- Document extract
=======
- Kaunas Lithuania

Information
- Established: 1989
- President: Ąžuolas Merčaitis
- Principal: Tomas Kivaras
- Enrollment: 341
- Website: ktug.lt

= Kaunas University of Technology Gymnasium =

The Gymnasium of Kaunas University of Technology (KTUG), formerly Kaunas Polytechnical Institute Experimental Secondary School, is Lithuania's first university-supported secondary school for gifted pupils.

The gymnasium was established by Kaunas University of Technology (KTU) in 1989 and adopted its current name in 1990. It serves students from across Lithuania, and its first graduating class left in 1991. The school has two first-year classes and three-second-, third-, and fourth-year classes.

The school has 38 teaching staff, including 16 KTU lecturers. The school is located on the KTU campus, allowing it to use University laboratories and sport facilities.

==History==
Kaunas University of Technology Gymnasium is a high school which was founded in 1989. It was initially a project of helping extraordinary kids learn sophisticated material in order to prepare for University and achieve worldwide results. The high school was legally confirmed as a gymnasium in 1992. The school has close ties with KTU allowing students to participate in numerous University events.
=======
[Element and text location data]
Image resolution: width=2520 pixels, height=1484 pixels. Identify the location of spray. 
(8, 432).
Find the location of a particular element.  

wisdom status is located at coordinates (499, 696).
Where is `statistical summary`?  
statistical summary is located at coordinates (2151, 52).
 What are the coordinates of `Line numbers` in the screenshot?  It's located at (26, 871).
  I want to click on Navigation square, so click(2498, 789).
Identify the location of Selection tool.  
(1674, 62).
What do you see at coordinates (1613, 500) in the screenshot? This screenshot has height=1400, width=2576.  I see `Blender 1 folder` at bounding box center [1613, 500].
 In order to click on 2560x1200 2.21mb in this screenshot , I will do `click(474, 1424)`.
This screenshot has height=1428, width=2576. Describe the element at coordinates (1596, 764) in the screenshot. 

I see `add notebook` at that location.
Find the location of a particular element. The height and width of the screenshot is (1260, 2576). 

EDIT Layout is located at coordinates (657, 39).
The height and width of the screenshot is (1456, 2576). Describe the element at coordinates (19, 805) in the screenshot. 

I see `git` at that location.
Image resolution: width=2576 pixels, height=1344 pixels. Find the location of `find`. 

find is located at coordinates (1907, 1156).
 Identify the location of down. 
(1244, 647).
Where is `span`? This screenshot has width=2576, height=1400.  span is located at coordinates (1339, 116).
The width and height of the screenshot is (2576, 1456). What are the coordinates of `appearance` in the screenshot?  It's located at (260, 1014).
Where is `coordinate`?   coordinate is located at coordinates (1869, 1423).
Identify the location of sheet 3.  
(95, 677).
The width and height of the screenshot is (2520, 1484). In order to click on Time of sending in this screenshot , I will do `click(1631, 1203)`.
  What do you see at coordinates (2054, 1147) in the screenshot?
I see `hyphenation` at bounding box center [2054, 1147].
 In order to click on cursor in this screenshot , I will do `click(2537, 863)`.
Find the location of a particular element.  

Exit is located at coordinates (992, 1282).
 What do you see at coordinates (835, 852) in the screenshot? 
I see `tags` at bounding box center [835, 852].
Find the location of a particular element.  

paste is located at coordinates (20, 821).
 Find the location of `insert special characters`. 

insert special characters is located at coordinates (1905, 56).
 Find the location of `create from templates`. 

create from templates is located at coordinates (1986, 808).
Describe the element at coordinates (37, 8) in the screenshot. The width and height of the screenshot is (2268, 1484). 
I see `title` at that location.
=======
- Directive A
Set down, word for word, everything in the records from the line containing "What do you see at coordinates (1613, 500)" down to the line containing "In order to click on 2560x1200", with both of those lines included.
- Directive B
Take the text about Kaunas University of Technology Gymnasium further, starting right after its final sentence.

- Task answer A
What do you see at coordinates (1613, 500) in the screenshot? This screenshot has height=1400, width=2576.  I see `Blender 1 folder` at bounding box center [1613, 500].
 In order to click on 2560x1200 2.21mb in this screenshot , I will do `click(474, 1424)`.

- Task answer B
==Enrolment==
KTUG is famous for its application rate. On average, 20% of applicants are accepted each year to the first grade (9th grade or freshmen year) of Gymnasium. In total, four exams, including maths, Lithuanian, English and natural science have to be taken in order to apply for this school. Moreover, 5 so called Science Leader Tournaments (Mokslo lyderių turnyrai) are held throughout each year. There, students can examine their capabilities of solving all sorts of tasks. Each competition consists of two tests, the topic of a test (usually a class like maths, English, natural sciences, Lithuanian, or history) is not known until the start of it, so a student-to-be cannot prepare for it without preparing for all the subjects. 15 students that got highest scores during the Science Leader Tournaments are invited to the school and do not need to hold an entry test.

==Principals==
- 1990–2014 Bronislovas Burgis
- 2015–current Tomas Kivaras

==The winners of international olympiads==
Teaching exceptionally gifted students is a prioritized sphere of education which enables students to utilize their full potential and talent. Pupils representing the Gymnasium have won 105 medals and 20 honorary certificates in global student Olympiads:
- Natural sciences − 30 medals (4 golds, 17 silvers, 10 bronzes)
- Information sciences − 20 medals (9 silvers, 11 bronzes)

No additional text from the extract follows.